§ **TEXT**
------------------------------------------------------------
|Posted by firstname.lastname@example.org on October 11, 2014 at 4:05 AM|
I mentioned before how blurring is a pretty expensive operation so it got me thinking. For dynamic content, we need to do the full thing, and what we have in Qt Graphical Effects is decent, but for static images there are techniques to do it a lot faster.
We can load images from disk, do a bit of processing, and then be able to dynamically animate from sharp to heavily blurred with close to the same rendering performance as blending a normal image, and with minimal memory overhead. Inspired by articles like this and this, I implemented something I think can be quite useful in Qt Quick. This is done by using custom mipmaps with mipmap bias. A QML module implementing this feature can be found here.
Below are two screenshots from the test application. The blur ratio is adjusted to keep focus on either the droids in the foreground (topmost) or on the walkers in the background (lowermost).
Mipmapping is normally used to improve performance and reduce aliasing in downscaled textures. In our case, we want to use the mipmap levels to render blurred images instead. Look at the following example:
The original image is on the left. Towards the right are the mipmap levels 1, 2 and 3 for this image, generated using glGenerateMipmaps(). The lower row shows the mipmap levels in their original size and the topmost shows the mipmap levels scaled back up to the size of the original image. Using mipmap bias, an optional argument to the texture sampling function, we can pick a higher mipmap level. When combined with GL_LINEAR_MIPMAP_LINEAR, we can interpolate both in x and y and also between the mipmap levels, seamlessly moving from sharp to coarse. However, the default mipmaps give quite blocky results.
The mipmap levels above are created automatically using glGenerateMipmaps(). It is possible to specify each level manually as well. In the following image, I’ve created mipmap levels by scaling the image down with linear sampling (basically 2x2 box sampling), then applied a 3x3 box blur. The process is repeated for each level based on the previous image. It is not a true gaussian blur, but it comes out quite decent.
The result is that the mipmap levels are now blurred instead of blocky. Using these mipmap levels and the mipmap bias, we can now select an arbitrary blurryness with a single texture2D() call in the fragment shader. The resulting performance is equivalent to that of blending a normal image, which means this approach is fully doable on mobile GPUs. The mipmap levels adds about 1/3 to the memory consumption, which is quite acceptable.
Please note that because of the manual downscaling and box blur, the initial texture upload is significantly slower than a plain upload, so it needs be done in controlled places, like a loading screen or during application startup, to avoid hickups in the animation. For a very controlled setup, one could imagine generating all the mipmap levels offline and just upload them in the application. That would save a bit of time, but makes it a bit less flexible. Note also that mipmapping does not mix with a texture atlas, so each image needs to be a separate texture, which means the blurred images do not batch in the scene graph renderer. That means that while we can have several large images being blurred, we cannot have hundreds or thousands of small ones in a scene and expect to sustain a velvet 60 fps.
So, if you want to incorporate animated blurs of static images into your application or game, have a look at BlurredImage.
|Posted by email@example.com on October 2, 2014 at 2:35 PM|
I already talked about the swap test which helps us determine if velvet graphics is indeed possible. The second step I usually take is to benchmark how much graphics we can put on screen before things starts to stutter.
------------------------------------------------------------
§ **DATA EXCERPTS**
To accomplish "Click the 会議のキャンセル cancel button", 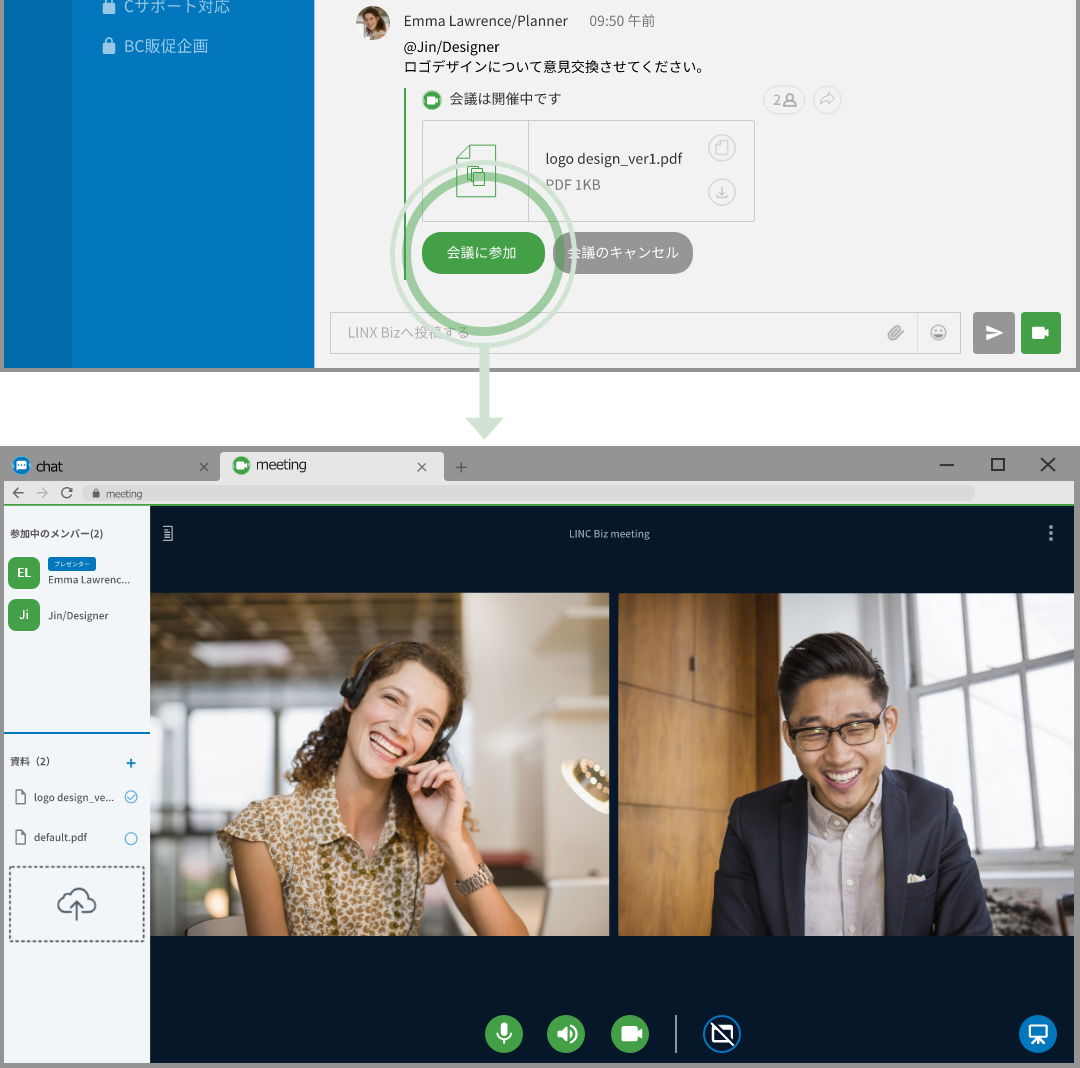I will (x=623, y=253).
------------------------------------------------------------
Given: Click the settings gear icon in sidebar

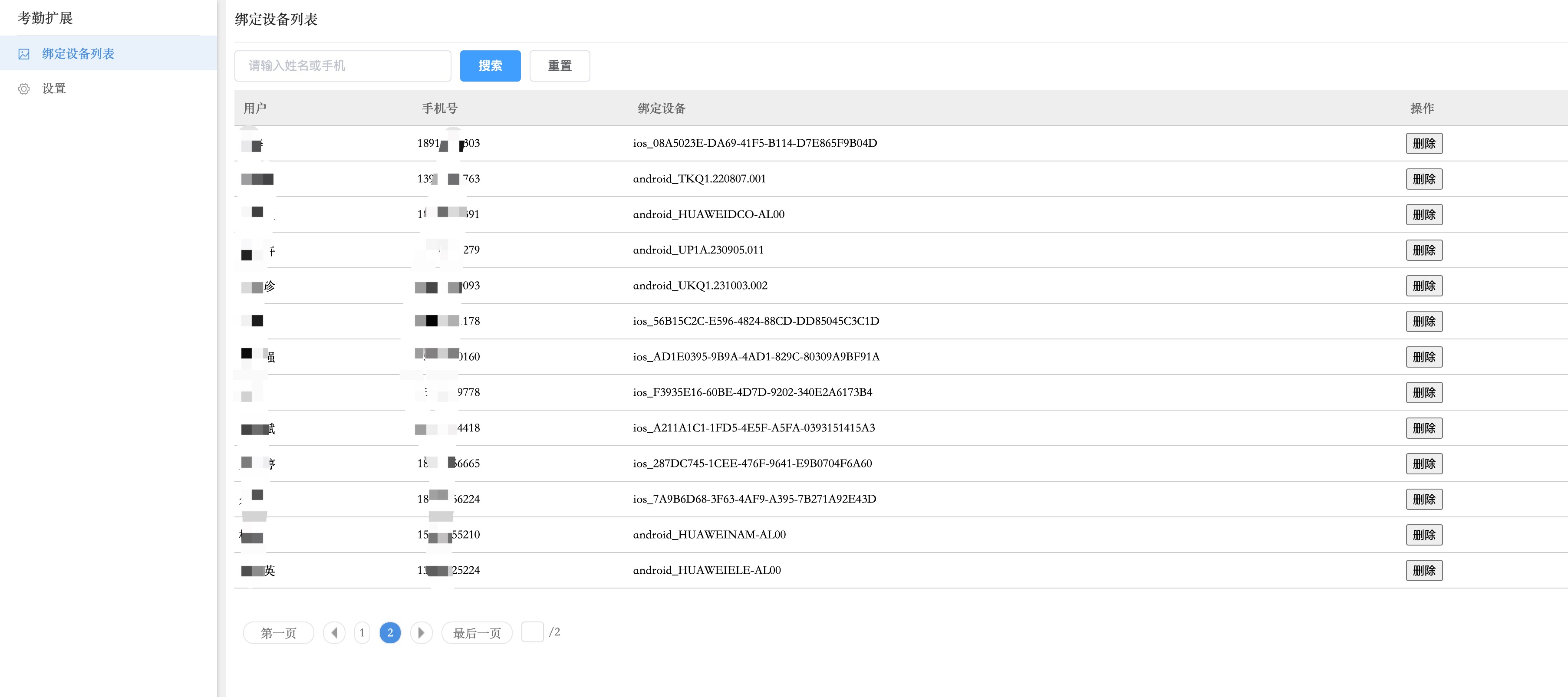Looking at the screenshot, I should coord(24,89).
------------------------------------------------------------
Please rewrite the paragraph of the blurring post that begins "The result is that the mipmap levels" as a short bulleted list that keeps its main facts.

- The mipmap levels are now blurred rather than blocky.
- With these levels and the mipmap bias, any degree of blurriness can be selected with a single texture2D() call in the fragment shader.
- Performance matches that of blending a normal image, so the approach works on mobile GPUs.
- The mipmap levels add about 1/3 to memory consumption, which is acceptable.